In the 2-week diabetic group the total incidence of VF and VT was reduced from their non-diabetic age-matched control value of 100 and 100% to 42 (P < 0.05) and 42% (P < 0.05), respectively. Such a reduction in the incidence of VF and VT was not observed with progressive diabetes (4, 6, and 8 weeks). In the 2-week diabetics, the reduction in the VF and VT was reflected in the improvement of postischemic function, the reduction of ischemia and reperfusion-induced Na+ and Ca2+ gains, and the prevention in K+ and Mg2+ loss. This diabetes-induced initial protection was not seen in the 4- and 6-week diabetics, and a deterioration of postischemic function was observed in the 8-week diabetics. Four cycles of preconditioning, each consisting of 5 min ischemia followed by 10 min reperfusion, failed to reduce the incidence of VF and VT, improve cardiac function, and prevent ion shifts induced by 30 min ischemia followed by 30 min reperfusion in 4- and 8-week diabetics.
In the early phase of diabetes the heart is more resistant to ischemia/reperfusion than the non-diabetic heart. Preconditioning does not afford protection against a prolonged period of ischemia in diabetics, indicating that preconditioning may be a "healthy heart phenomenon".
研究表明,糖尿病心脏在细胞离子转运方面存在异常,这可能会影响其对再灌注诱导的心室颤动(VF)、心动过速(VT)及功能紊乱的易感性。研究显示,“预处理”可使心脏对随后的长时间缺血发作具有很强的抵抗力。这一现象已在健康心肌中得到广泛研究,但此前尚未在患病(肥厚性或肌病性)心脏中进行此类研究。
我们研究了链脲佐菌素诱导的糖尿病大鼠离体心脏中,再灌注诱导的VF、VT发生率、心脏功能以及缺血/再灌注诱导的离子变化(Na⁺、K⁺、Ca²⁺和Mg²⁺)。糖尿病持续2、4、6和8周后,分离心脏并进行30分钟全心缺血,随后再灌注。

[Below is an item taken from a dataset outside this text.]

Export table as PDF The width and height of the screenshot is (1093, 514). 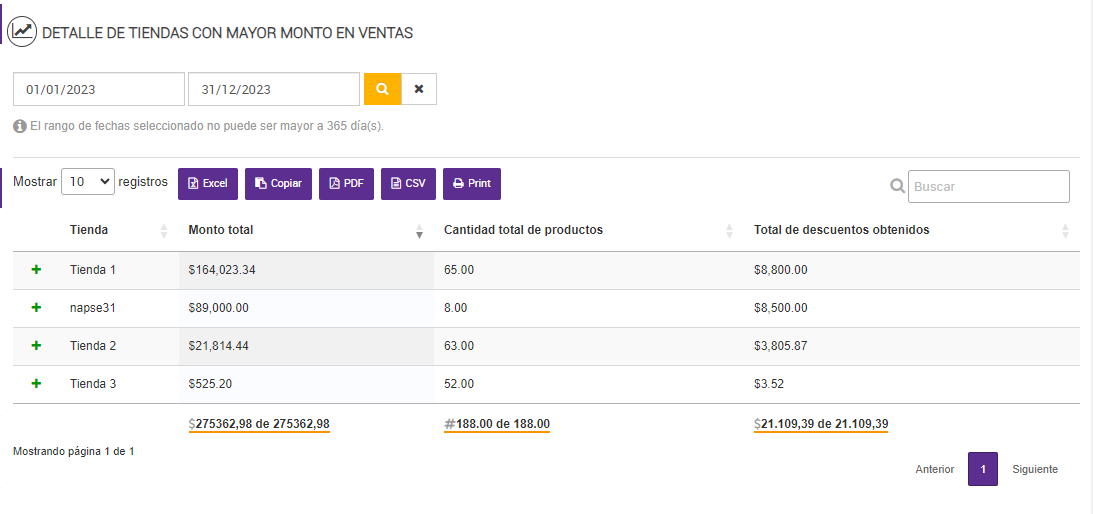(x=346, y=184)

在糖尿病2周组中,VF和VT的总发生率从非糖尿病年龄匹配对照组的100%和100%分别降至42%(P<0.05)和42%(P<0.05)。随着糖尿病病程进展(4、6和8周),未观察到VF和VT发生率的这种降低。在糖尿病2周组中,VF和VT发生率的降低反映在缺血后功能的改善、缺血和再灌注诱导的Na⁺和Ca²⁺增加的减少以及K⁺和Mg²⁺丢失的预防上。在糖尿病4周和6周组中未观察到这种糖尿病诱导的初始保护作用,而在糖尿病8周组中观察到缺血后功能恶化。在糖尿病4周和8周组中,四个预处理周期(每个周期包括5分钟缺血后接10分钟再灌注)未能降低VF和VT的发生率、改善心脏功能以及预防30分钟缺血后接30分钟再灌注诱导的离子变化。
在糖尿病早期,心脏比非糖尿病心脏对缺血/再灌注更具抵抗力。预处理不能为糖尿病患者提供针对长时间缺血的保护,这表明预处理可能是一种“健康心脏现象”。